• **CONSIGNE DE L'EXERCICE**:
Recopiez intégralement le passage sur la demande de brevet, sans y changer un seul mot.

• **PASSAGE FOURNI**:

--------------------

A. DEMANDE DE BREVET

 

[15]           Le demandeur a déposé la demande de brevet le 23 mars 1994. Il a sollicité un examen de la demande de brevet le 18 octobre 1996 et a présenté une requête en vue d’obtenir une ordonnance spéciale pour faire examiner de manière accélérée la demande de brevet en vertu de l’article 28 des Règles le 31 octobre 1996. L’ordonnance spéciale a été délivrée le 9 décembre 1996. Quinze des vingt années de protection éventuelle conférée par le brevet du demandeur se sont déjà écoulées.

 

[16]           Entre le 9 décembre 1996 et le 30 mai 2002, la Division de l’examen de l’Office de la propriété intellectuelle du Canada a examiné la demande de brevet. Dans le cadre de cet examen, sept rapports d’examen ont été établis. Ces rapports ont donné lieu à des demandes en vertu du paragraphe 30(2) des Règles et à sept protestations de tiers suivant l’article 10 des Règles. Même si deux avis d’admission ont été délivrés conformément au paragraphe 30(1) des Règles, le commissaire les a retirés avant la délivrance du brevet.

--------------------

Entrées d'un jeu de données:
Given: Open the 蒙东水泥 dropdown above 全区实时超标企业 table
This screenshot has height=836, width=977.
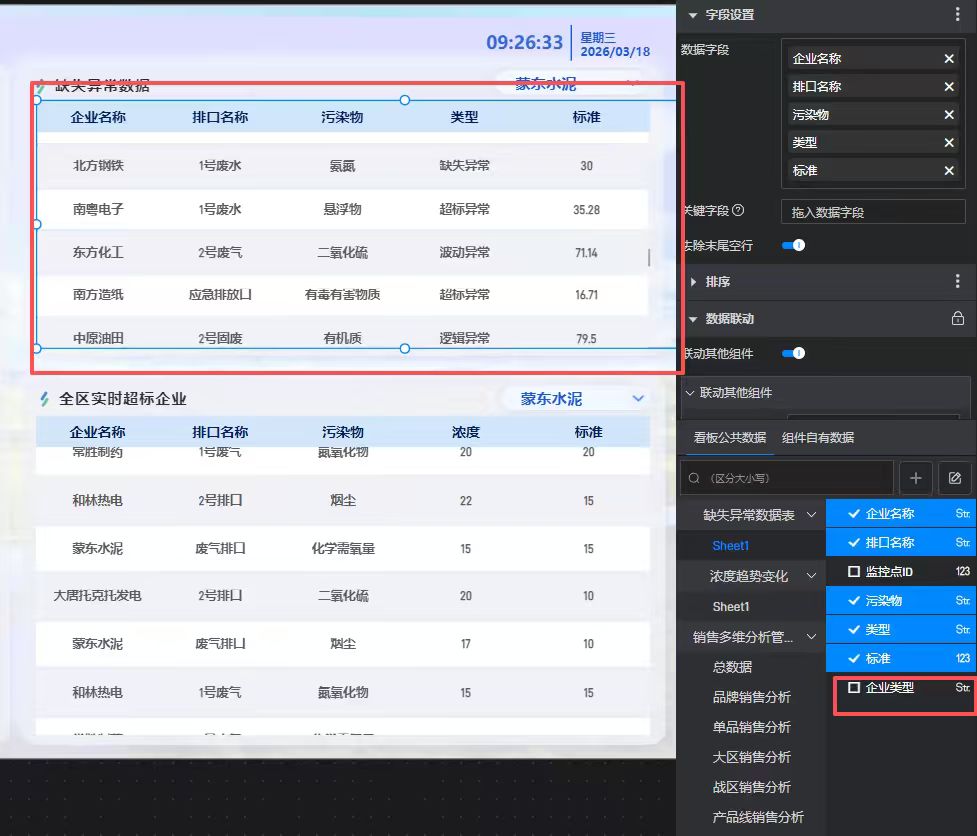Looking at the screenshot, I should tap(638, 399).
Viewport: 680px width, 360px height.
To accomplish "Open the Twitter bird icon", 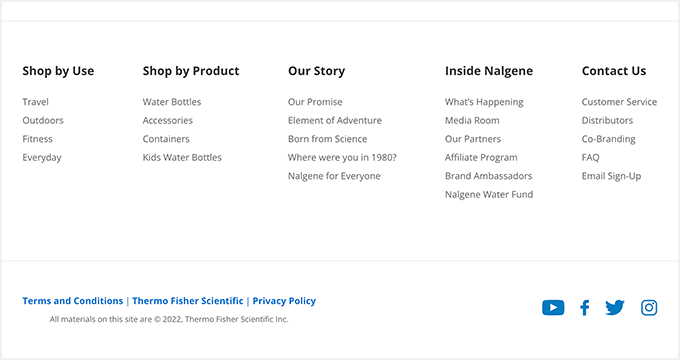I will point(615,308).
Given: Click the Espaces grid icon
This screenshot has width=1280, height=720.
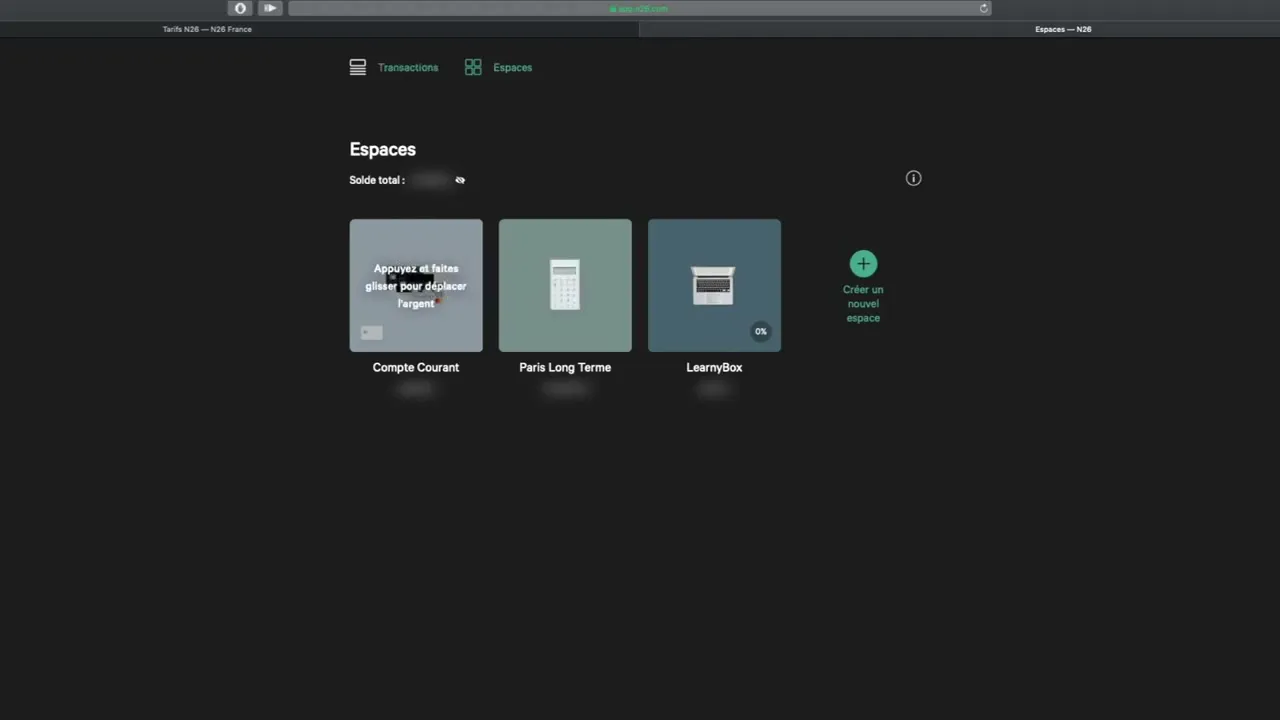Looking at the screenshot, I should pyautogui.click(x=473, y=67).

--------------------

• **RÉSULTAT**:
A. DEMANDE DE BREVET

 

[15]           Le demandeur a déposé la demande de brevet le 23 mars 1994. Il a sollicité un examen de la demande de brevet le 18 octobre 1996 et a présenté une requête en vue d’obtenir une ordonnance spéciale pour faire examiner de manière accélérée la demande de brevet en vertu de l’article 28 des Règles le 31 octobre 1996. L’ordonnance spéciale a été délivrée le 9 décembre 1996. Quinze des vingt années de protection éventuelle conférée par le brevet du demandeur se sont déjà écoulées.

 

[16]           Entre le 9 décembre 1996 et le 30 mai 2002, la Division de l’examen de l’Office de la propriété intellectuelle du Canada a examiné la demande de brevet. Dans le cadre de cet examen, sept rapports d’examen ont été établis. Ces rapports ont donné lieu à des demandes en vertu du paragraphe 30(2) des Règles et à sept protestations de tiers suivant l’article 10 des Règles. Même si deux avis d’admission ont été délivrés conformément au paragraphe 30(1) des Règles, le commissaire les a retirés avant la délivrance du brevet.